Para la libertad, sangro, lucho, pervivo, para la libertad (Miguel Hernández)… «si nos dejan», dirían algunos.
Me refiero, claro está, a la actual legislación española sobre trasplantes de órganos, que entre otras cosas requiere un diagnóstico de muerte cerebral previo a la extracción del órgano que vaya a ser trasplantado. Como sólo contamos con un corazón o un hígado, es obvio que tales órganos o se le extraen a un muerto o a un vivo a la fuerza; dejo las disquisiciones sobre el bizarrismo contractual a los interesados en ellas.
A pesar de que la ley se autoproclama respetuosa y promotora «de los principios de altruismo, solidaridad, gratuidad, información, consentimiento informado de los donantes vivos, comprobación de la no oposición de los fallecidos y finalidad terapéutica» se me ocurren al menos dos casos en los que, existiendo casi todos estos requisitos, formulados además por un ser vivo, no a posteriori por un fallecido, el trasplante de órganos está actualmente, e injustamente, restringido.
En 2003, había en España más de cuatro mil personas a la espera de un trasplante de riñón. A menudo, los pacientes de insuficiencia renal han de esperar hasta dos años para que aparezca –fallezca– un donante. Durante todo ese tiempo, deben someterse a la molesta y cara diálisis, bien en un centro hospitalario, bien en su domicilio. Al dolor se suma la angustia de no saber qué llegará antes, la señora de la guadaña o la operación.
En cambio, muchas de esas personas tienen parientes que estarían gustosos de donar uno de sus riñones de forma gratuita simplemente porque, aplicando un criterio puramente utilitarista, la dicha de ver al ser querido en buen estado de salud es mayor que la molestia de someterse a una operación quirúrgica. A esta razón podríamos sumarle otras de carácter iusnaturalista, la promoción de la vida, etc., e incluso remontarnos a Santo Tomás de Aquino y afirmar que la donación entre vivos de un órgano sin el cual el donante puede seguir viviendo pero que el receptor precisa para sobrevivir es sin duda alguna una elección plenamente razonable.

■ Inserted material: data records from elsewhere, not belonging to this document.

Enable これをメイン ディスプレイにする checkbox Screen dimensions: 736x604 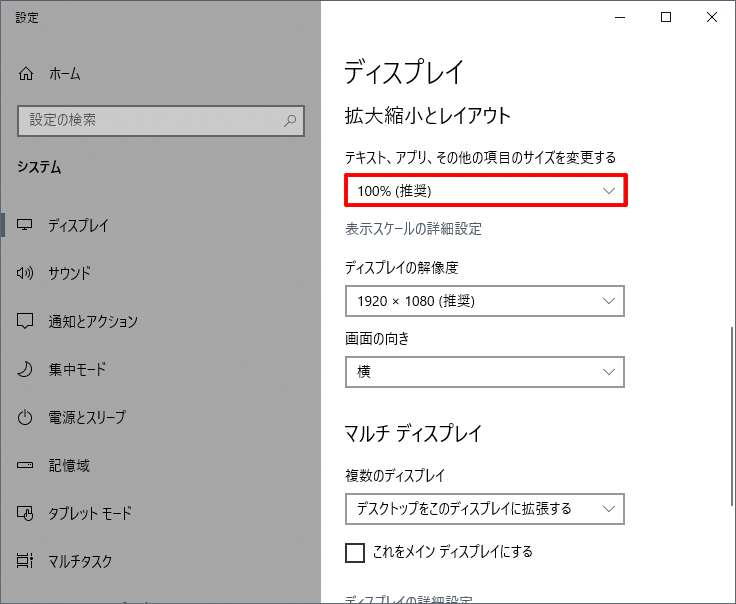[x=354, y=552]
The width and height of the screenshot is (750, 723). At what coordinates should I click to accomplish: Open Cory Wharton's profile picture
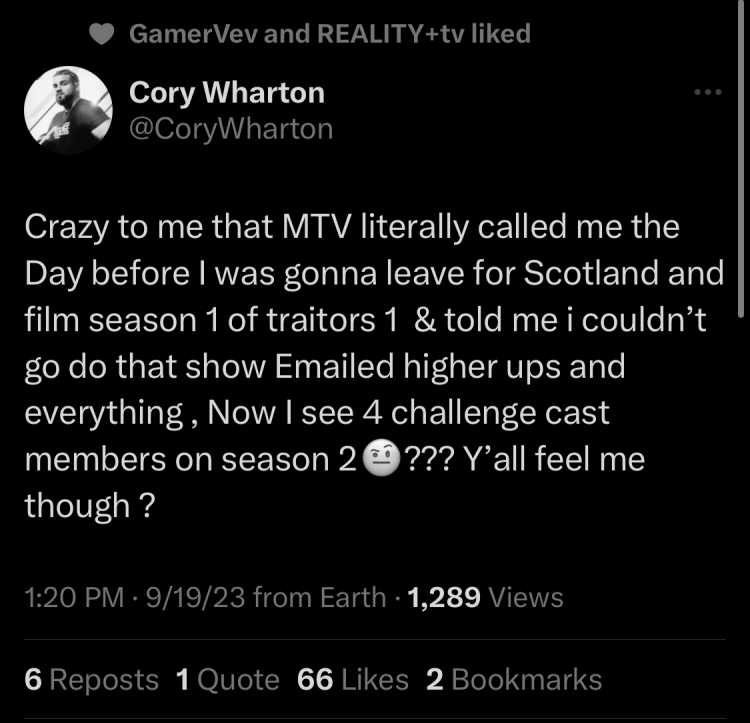coord(68,110)

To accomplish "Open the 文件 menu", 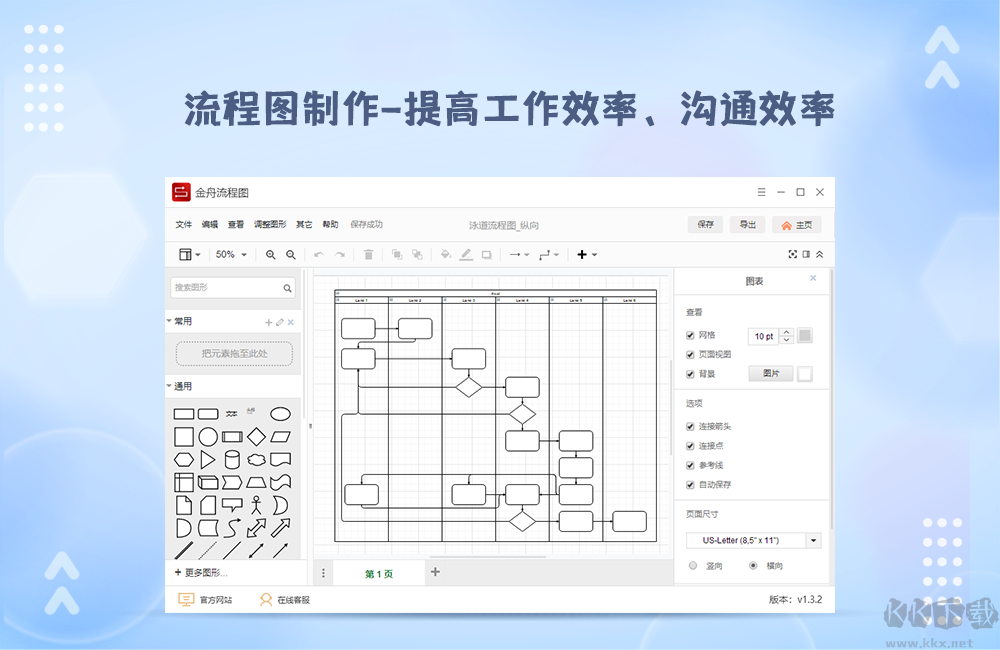I will coord(183,224).
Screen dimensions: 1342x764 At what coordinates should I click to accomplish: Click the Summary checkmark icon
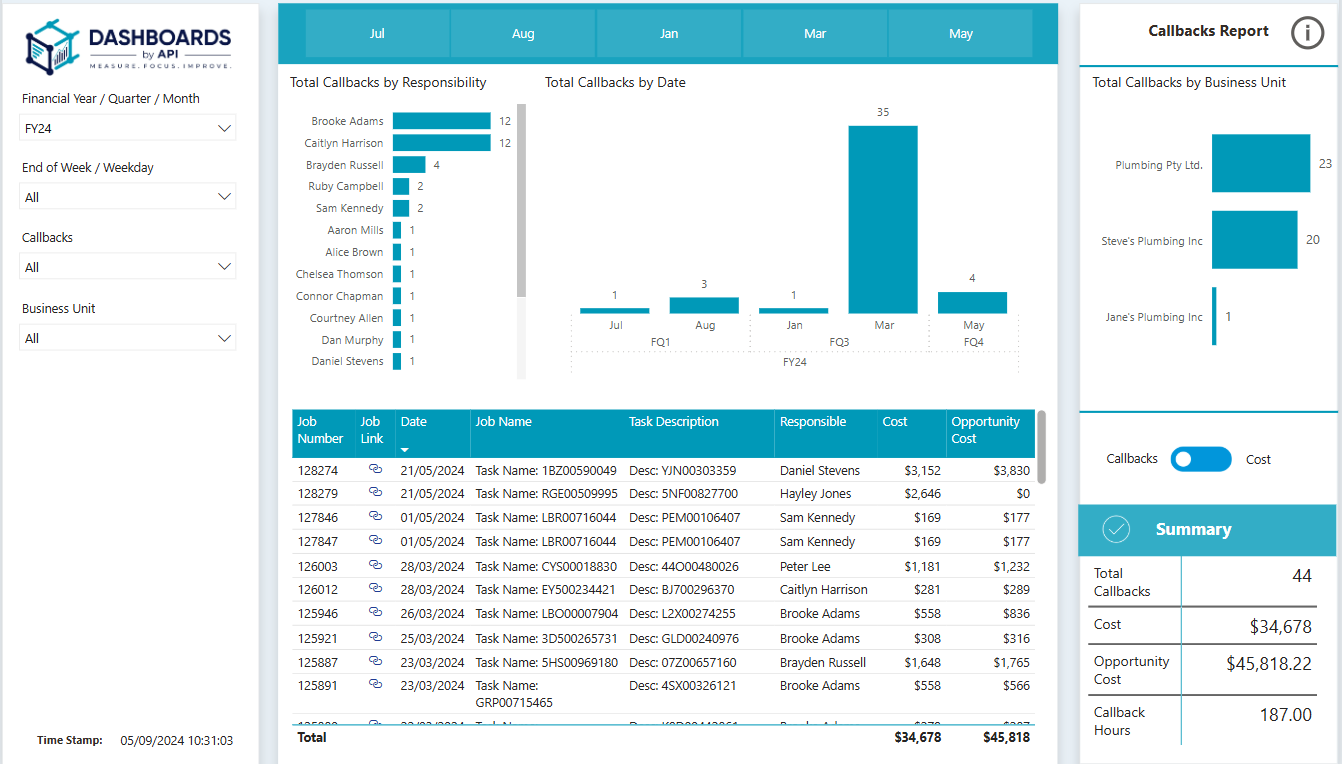point(1116,530)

Incluso en el caso del trasplante de córnea, ¿qué hay de malo en pensar que antes de que mi marido se quede ciego, prefiero que ambos seamos tuertos? Además de los beneficios evidentes de poder seguir mirándonos a la cara –algún cínico diría que eso es peor; mi romanticismo me lleva a pensar lo contrario– la tecnología actual minimiza en grado sumo el impacto estético que una operación así conlleva. Supongo que un médico añadiría más casos en los que un vivo puede donar un órgano o parte de él a otro, y sobre los que existe un vacío legal, cuando no prohibición expresa.

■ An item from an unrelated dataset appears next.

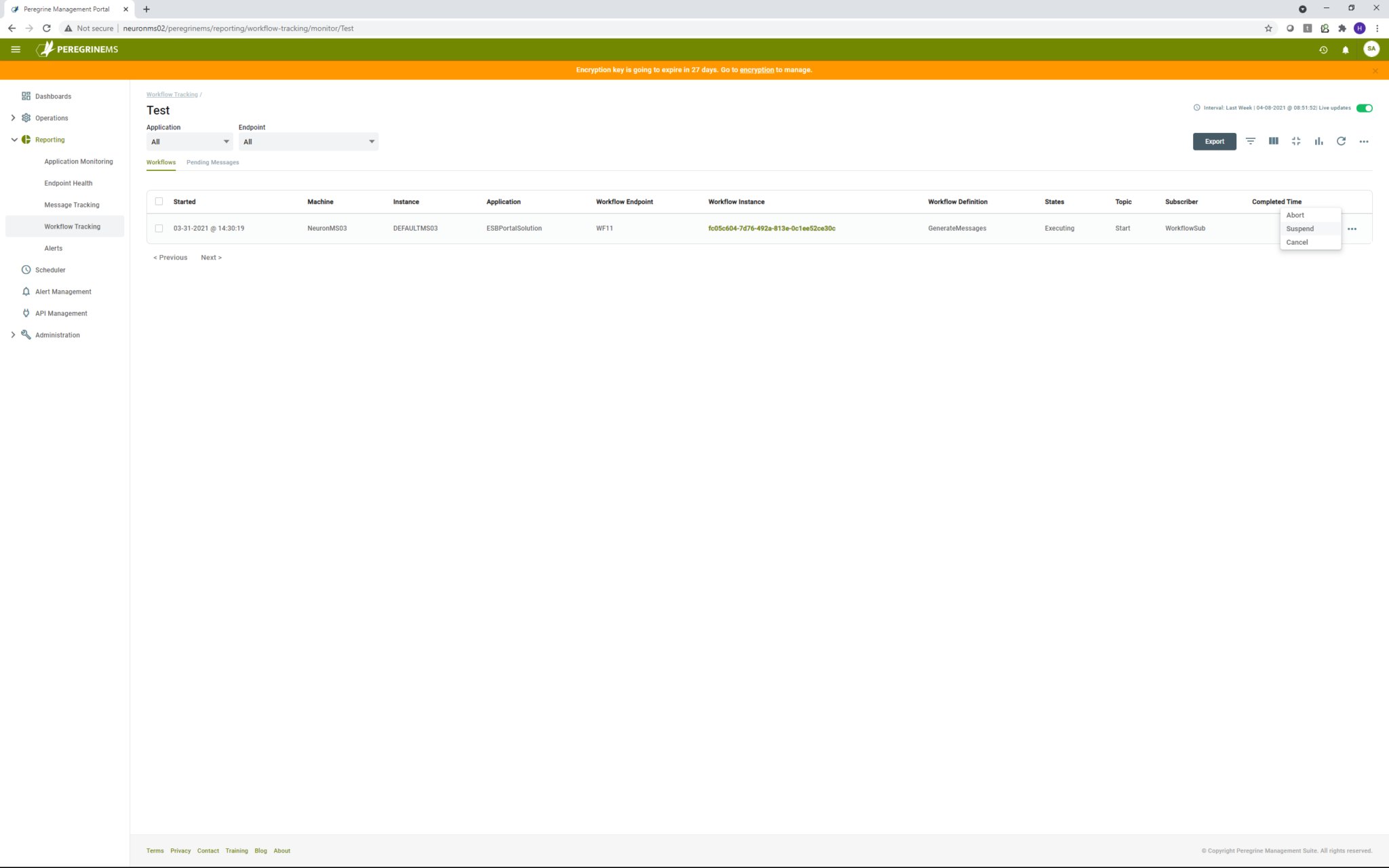1389x868 pixels.
Task: Open Message Tracking in the sidebar
Action: 71,205
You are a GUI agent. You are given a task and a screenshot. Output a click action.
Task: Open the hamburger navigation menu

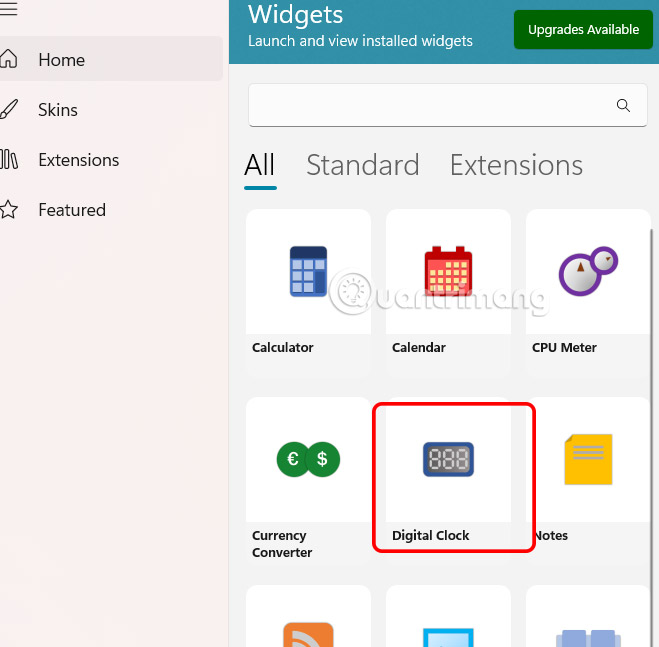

En contraste con los EEUU, donde casi la mitad de los trasplantes renales se realizan entre vivos, en España esta cifra sólo llega al 5%, y el número de hospitales en los que es posible para un vivo donar un riñón a otro se cuenta con los dedos de una mano. Según me cuentan fuentes médicas que prefieren permanecer en el anonimato, la actitud de la administración hacia los trasplantes entre vivos es, por decirlo suavemente, desalentadora, a pesar de que un riñón donado por un pariente vivo es más seguro y duradero que el de un muerto, y la operación mucho más barata que un largo tratamiento de diálisis, por no mencionar los beneficios psicológicos para el paciente. No me extraña que la proporción de donantes americanos muertos sea menor que la de españoles. Simplemente ellos prefieren hacerlo mientras están vivos –otra evidencia de lo falaz que resulta comparar el supuesto materialismo, egoísmo y todo lo demás de los maléficos gringos con la solidaridad hispana.

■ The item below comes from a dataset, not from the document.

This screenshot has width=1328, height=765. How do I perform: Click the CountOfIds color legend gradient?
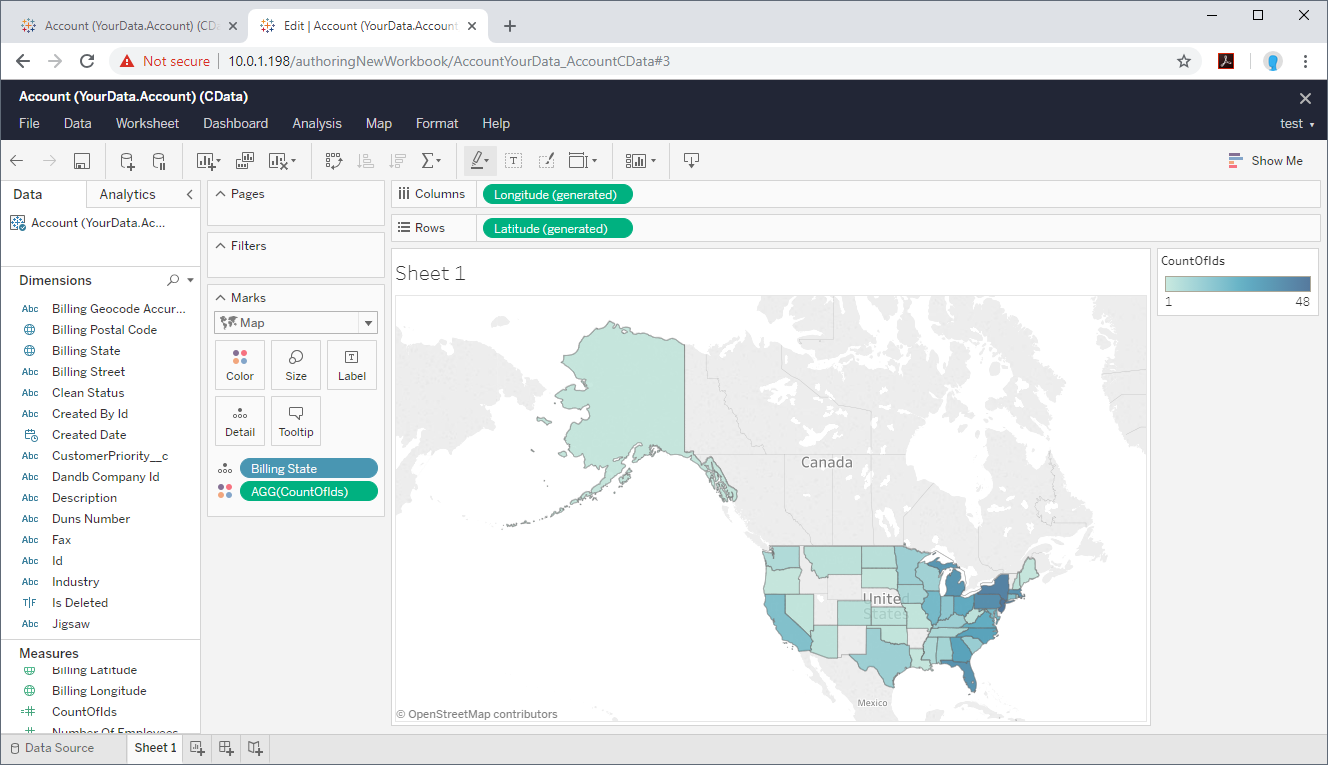(x=1237, y=283)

No deseo parecer demagógico, pero la próxima vez que se enteren de que alguien en la India o América Latina ha sido asesinado para así extraerle un riñón, probablemente por alguna mafia que se lo vende a un occidental, piensen si podríamos establecer algún tipo de relación entre esta muerte innecesaria y las restricciones que muchos países europeos imponen a los trasplantes entre vivos. Esto abre la puerta a la discusión sobre la comercialización de los trasplantes, el llamado tráfico de órganos que tanto escándalo causa a algunos críticos de esta institución. A ellos les preguntaría: ¿qué prefieren, un indio asesinado o un indio vivo y con el estómago lleno?